Requirement: Rewrite the entries below with "GUI agent" changed to "screen automation agent" wherever it occurs, leaving everything else unchanged.
═══ Input for this task ═══
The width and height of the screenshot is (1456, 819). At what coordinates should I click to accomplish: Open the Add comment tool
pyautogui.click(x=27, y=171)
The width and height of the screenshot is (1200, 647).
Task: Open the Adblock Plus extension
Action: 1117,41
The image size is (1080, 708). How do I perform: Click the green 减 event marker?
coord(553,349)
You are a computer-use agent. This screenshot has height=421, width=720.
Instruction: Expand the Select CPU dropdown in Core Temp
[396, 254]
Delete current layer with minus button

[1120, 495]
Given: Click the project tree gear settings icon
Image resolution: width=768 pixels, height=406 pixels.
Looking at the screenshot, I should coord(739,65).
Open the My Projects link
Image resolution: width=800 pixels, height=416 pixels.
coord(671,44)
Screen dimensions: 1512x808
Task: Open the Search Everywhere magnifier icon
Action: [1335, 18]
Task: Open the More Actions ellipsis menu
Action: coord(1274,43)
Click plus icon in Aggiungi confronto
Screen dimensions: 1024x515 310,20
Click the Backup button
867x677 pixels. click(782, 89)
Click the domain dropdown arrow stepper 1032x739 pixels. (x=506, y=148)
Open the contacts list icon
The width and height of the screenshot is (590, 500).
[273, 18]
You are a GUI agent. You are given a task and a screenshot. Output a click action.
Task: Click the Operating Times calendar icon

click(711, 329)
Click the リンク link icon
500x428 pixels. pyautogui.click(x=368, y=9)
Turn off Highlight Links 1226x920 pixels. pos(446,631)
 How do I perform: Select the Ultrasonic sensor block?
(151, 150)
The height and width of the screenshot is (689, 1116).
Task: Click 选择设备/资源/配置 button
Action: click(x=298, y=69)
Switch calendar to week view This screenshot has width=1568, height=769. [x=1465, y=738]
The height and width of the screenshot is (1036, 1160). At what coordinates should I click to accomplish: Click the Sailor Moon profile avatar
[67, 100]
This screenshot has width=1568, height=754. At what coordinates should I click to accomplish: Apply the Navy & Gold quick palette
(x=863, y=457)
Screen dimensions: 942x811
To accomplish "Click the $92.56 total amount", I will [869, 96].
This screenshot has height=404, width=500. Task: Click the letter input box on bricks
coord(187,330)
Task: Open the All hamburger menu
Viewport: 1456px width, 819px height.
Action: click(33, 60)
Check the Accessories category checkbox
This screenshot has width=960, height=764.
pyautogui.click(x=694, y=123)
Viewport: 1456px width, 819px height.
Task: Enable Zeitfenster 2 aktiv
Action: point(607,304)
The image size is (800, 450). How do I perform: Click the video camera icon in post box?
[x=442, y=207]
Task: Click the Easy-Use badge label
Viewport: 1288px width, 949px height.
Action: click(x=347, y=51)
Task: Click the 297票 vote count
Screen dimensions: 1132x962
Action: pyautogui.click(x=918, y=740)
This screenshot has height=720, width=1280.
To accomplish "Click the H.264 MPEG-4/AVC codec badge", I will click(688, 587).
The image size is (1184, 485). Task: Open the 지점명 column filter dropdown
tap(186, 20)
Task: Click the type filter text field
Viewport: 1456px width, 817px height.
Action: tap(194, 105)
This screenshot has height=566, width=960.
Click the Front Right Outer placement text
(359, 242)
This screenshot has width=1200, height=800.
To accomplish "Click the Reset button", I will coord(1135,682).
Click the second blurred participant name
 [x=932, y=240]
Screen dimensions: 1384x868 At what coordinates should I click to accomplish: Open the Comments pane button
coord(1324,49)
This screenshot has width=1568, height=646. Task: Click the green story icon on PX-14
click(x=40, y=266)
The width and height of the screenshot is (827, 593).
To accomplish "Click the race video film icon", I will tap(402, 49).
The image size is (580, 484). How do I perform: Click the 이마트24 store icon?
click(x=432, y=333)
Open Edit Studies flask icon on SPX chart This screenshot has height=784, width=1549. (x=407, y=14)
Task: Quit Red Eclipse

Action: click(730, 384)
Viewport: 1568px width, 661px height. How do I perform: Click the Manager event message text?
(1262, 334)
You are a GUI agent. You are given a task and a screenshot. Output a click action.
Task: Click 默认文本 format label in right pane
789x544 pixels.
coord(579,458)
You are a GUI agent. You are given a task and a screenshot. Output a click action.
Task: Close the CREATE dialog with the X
═══
Response to the task:
The width and height of the screenshot is (1456, 819). At what coordinates should I click to accomplish: Open the Add comment tool
pyautogui.click(x=27, y=171)
The width and height of the screenshot is (1200, 647).
Task: Open the Adblock Plus extension
Action: 1117,41
The image size is (1080, 708). How do I perform: Click the green 减 event marker?
coord(553,349)
You are a computer-use agent. This screenshot has height=421, width=720.
Instruction: Expand the Select CPU dropdown in Core Temp
[396, 254]
Delete current layer with minus button

[1120, 495]
Given: Click the project tree gear settings icon
Image resolution: width=768 pixels, height=406 pixels.
Looking at the screenshot, I should coord(739,65).
Open the My Projects link
Image resolution: width=800 pixels, height=416 pixels.
coord(671,44)
Screen dimensions: 1512x808
Task: Open the Search Everywhere magnifier icon
Action: [1335, 18]
Task: Open the More Actions ellipsis menu
Action: coord(1274,43)
Click plus icon in Aggiungi confronto
Screen dimensions: 1024x515 310,20
Click the Backup button
867x677 pixels. click(782, 89)
Click the domain dropdown arrow stepper 1032x739 pixels. (x=506, y=148)
Open the contacts list icon
The width and height of the screenshot is (590, 500).
[273, 18]
You are a screen automation agent. You are given a task and a screenshot. Output a click action.
Task: Click the Operating Times calendar icon

click(711, 329)
Click the リンク link icon
500x428 pixels. pyautogui.click(x=368, y=9)
Turn off Highlight Links 1226x920 pixels. pos(446,631)
 How do I perform: Select the Ultrasonic sensor block?
(151, 150)
The height and width of the screenshot is (689, 1116).
Task: Click 选择设备/资源/配置 button
Action: click(x=298, y=69)
Switch calendar to week view This screenshot has width=1568, height=769. [x=1465, y=738]
The height and width of the screenshot is (1036, 1160). At what coordinates should I click to accomplish: Click the Sailor Moon profile avatar
[67, 100]
This screenshot has width=1568, height=754. At what coordinates should I click to accomplish: Apply the Navy & Gold quick palette
(x=863, y=457)
Screen dimensions: 942x811
To accomplish "Click the $92.56 total amount", I will [869, 96].
This screenshot has height=404, width=500. Task: Click the letter input box on bricks
coord(187,330)
Task: Open the All hamburger menu
Viewport: 1456px width, 819px height.
Action: click(33, 60)
Check the Accessories category checkbox
This screenshot has width=960, height=764.
pyautogui.click(x=694, y=123)
Viewport: 1456px width, 819px height.
Task: Enable Zeitfenster 2 aktiv
Action: point(607,304)
The image size is (800, 450). How do I perform: Click the video camera icon in post box?
[x=442, y=207]
Task: Click the Easy-Use badge label
Viewport: 1288px width, 949px height.
Action: click(x=347, y=51)
Task: Click the 297票 vote count
Screen dimensions: 1132x962
Action: pyautogui.click(x=918, y=740)
This screenshot has height=720, width=1280.
To accomplish "Click the H.264 MPEG-4/AVC codec badge", I will click(688, 587).
The image size is (1184, 485). Task: Open the 지점명 column filter dropdown
tap(186, 20)
Task: Click the type filter text field
Viewport: 1456px width, 817px height.
Action: tap(194, 105)
This screenshot has height=566, width=960.
Click the Front Right Outer placement text
(359, 242)
This screenshot has width=1200, height=800.
To accomplish "Click the Reset button", I will coord(1135,682).
Click the second blurred participant name
 [x=932, y=240]
Screen dimensions: 1384x868 At what coordinates should I click to accomplish: Open the Comments pane button
coord(1324,49)
This screenshot has width=1568, height=646. Task: Click the green story icon on PX-14
click(x=40, y=266)
The width and height of the screenshot is (827, 593).
To accomplish "Click the race video film icon", I will tap(402, 49).
The image size is (580, 484). How do I perform: Click the 이마트24 store icon?
click(x=432, y=333)
Open Edit Studies flask icon on SPX chart This screenshot has height=784, width=1549. (x=407, y=14)
Task: Quit Red Eclipse

Action: click(730, 384)
Viewport: 1568px width, 661px height. How do I perform: Click the Manager event message text?
(1262, 334)
You are a screen automation agent. You are given a task and a screenshot. Output a click action.
Task: Click 默认文本 format label in right pane
789x544 pixels.
coord(579,458)
You are a screen automation agent. You are given a task and a screenshot. Output a click action.
Task: Close the CREATE dialog with the X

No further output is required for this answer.